> [What needs to be done] Where does the word "Task" appear in the entries below? Copy each line that holds it.

[Saved data entries]
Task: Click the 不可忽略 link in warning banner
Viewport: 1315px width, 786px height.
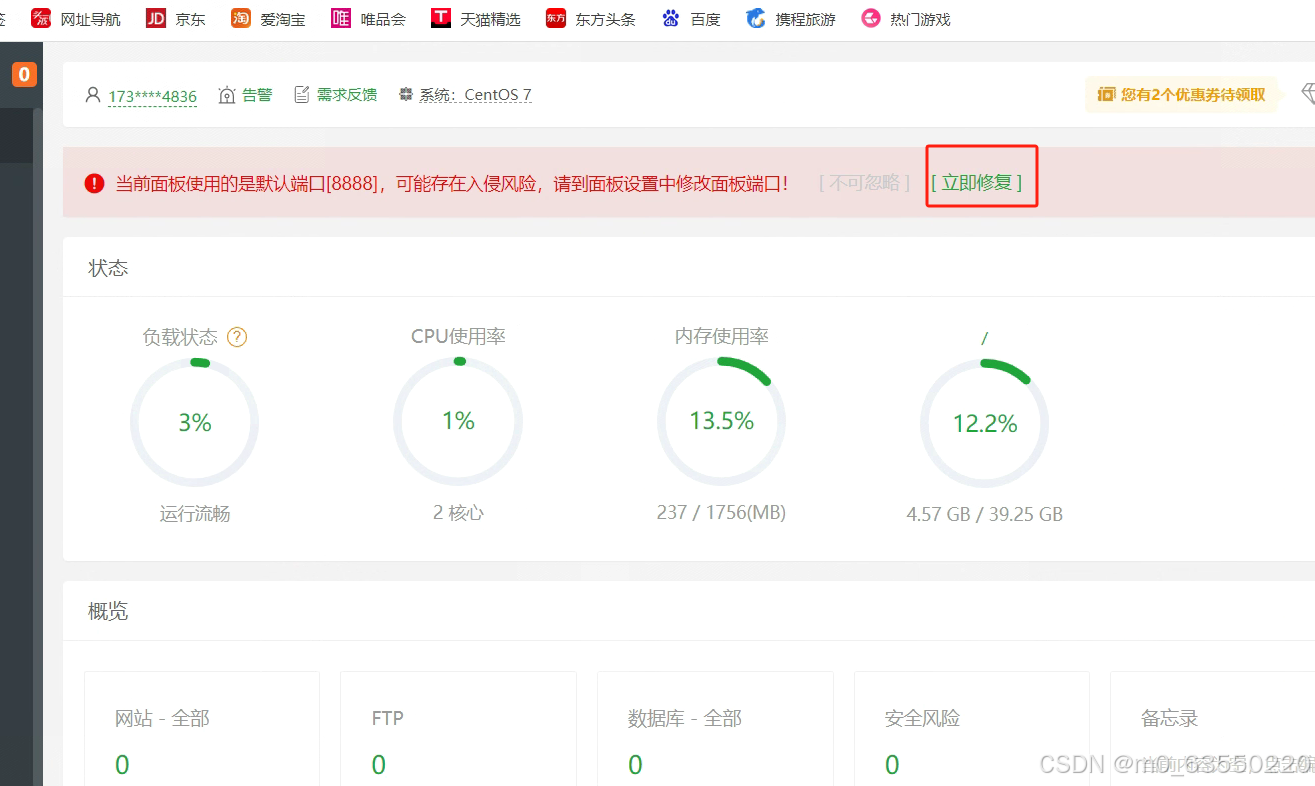Action: pos(864,183)
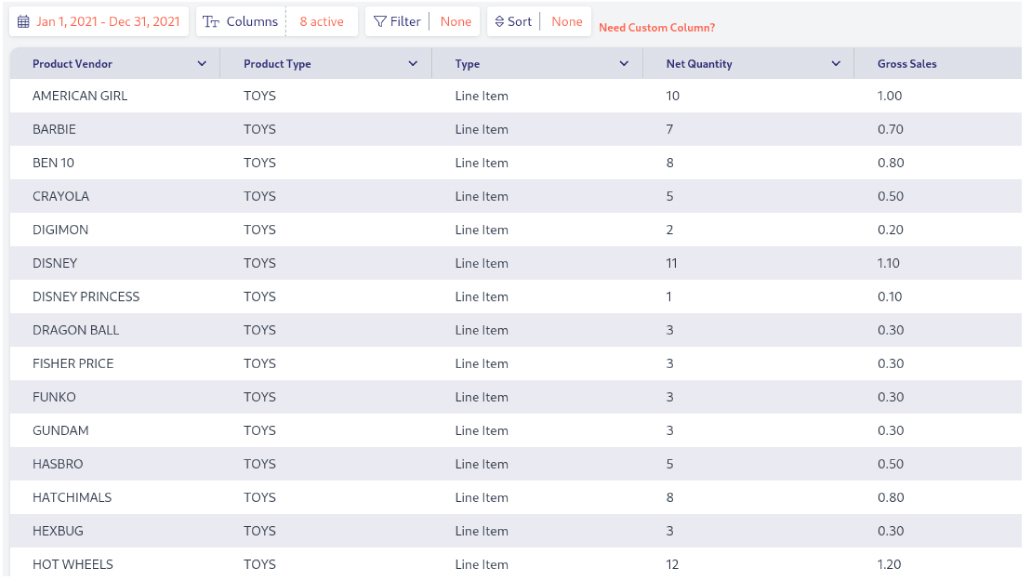Follow the 'Need Custom Column?' link

pos(656,28)
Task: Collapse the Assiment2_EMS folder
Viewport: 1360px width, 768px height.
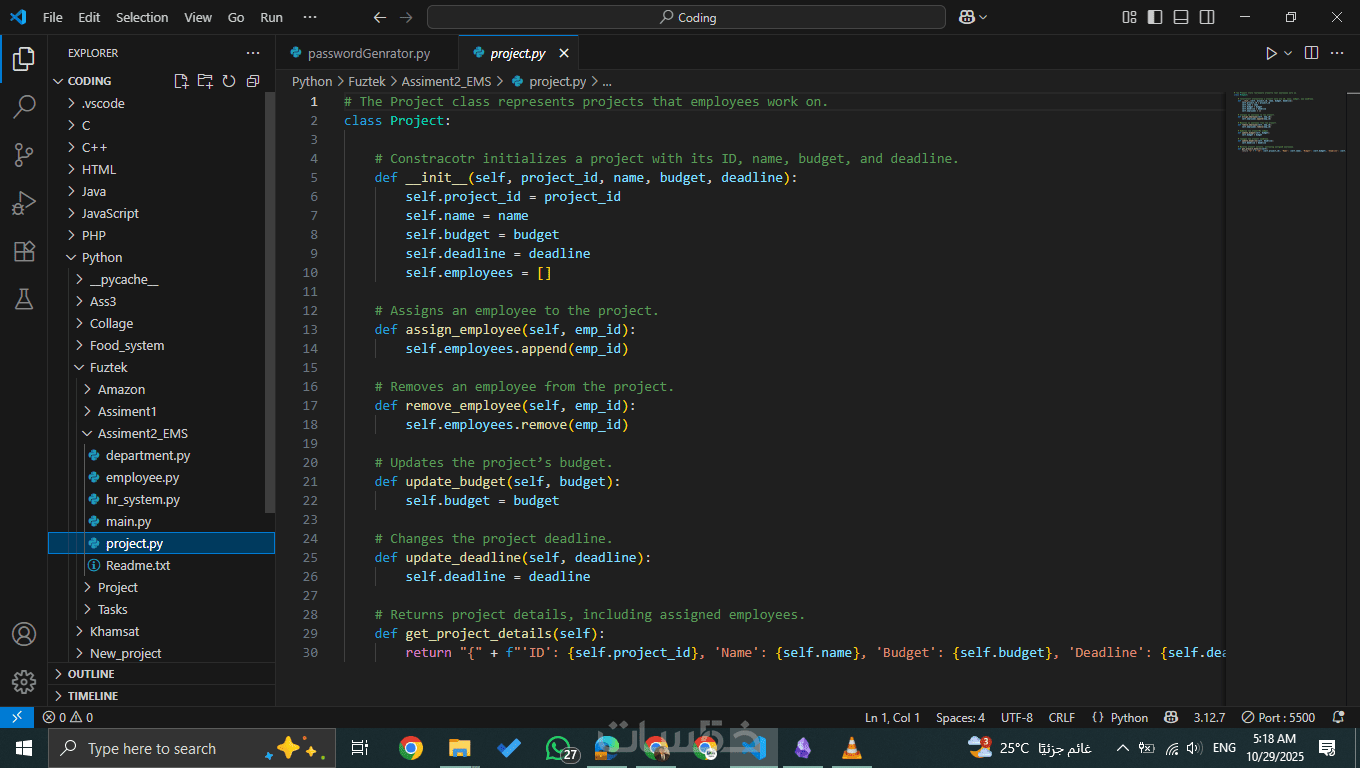Action: click(142, 433)
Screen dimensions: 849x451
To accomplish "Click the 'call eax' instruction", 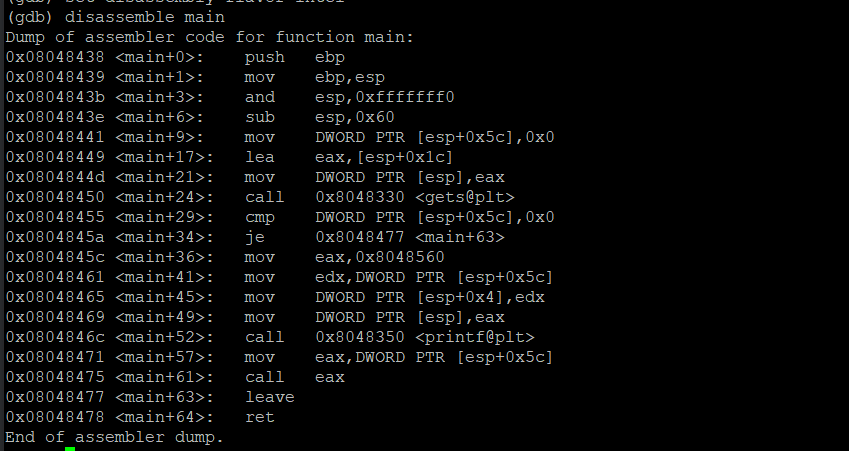I will click(294, 377).
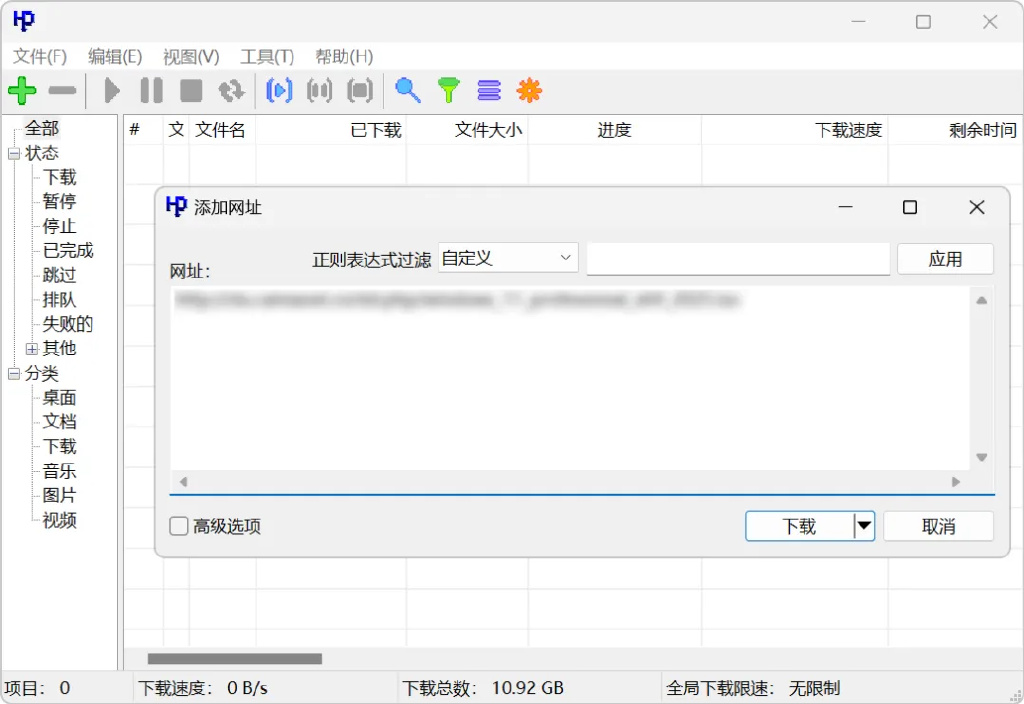Collapse the 状态 tree node
Screen dimensions: 1024x704
point(14,154)
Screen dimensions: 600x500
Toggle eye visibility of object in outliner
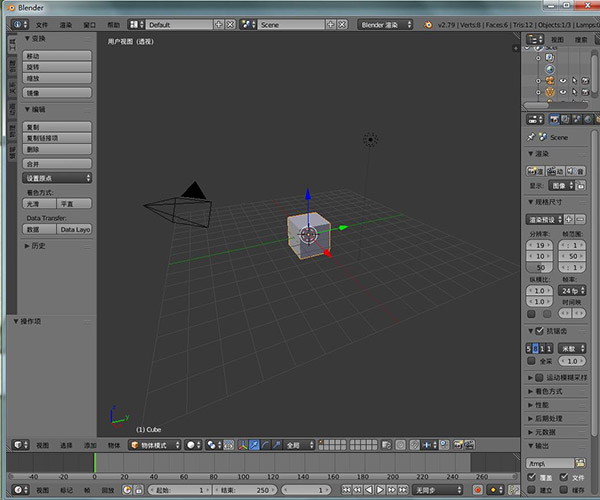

> [Solution]
Task: Click the 不可忽略 link in warning banner
Task: Collapse the Assiment2_EMS folder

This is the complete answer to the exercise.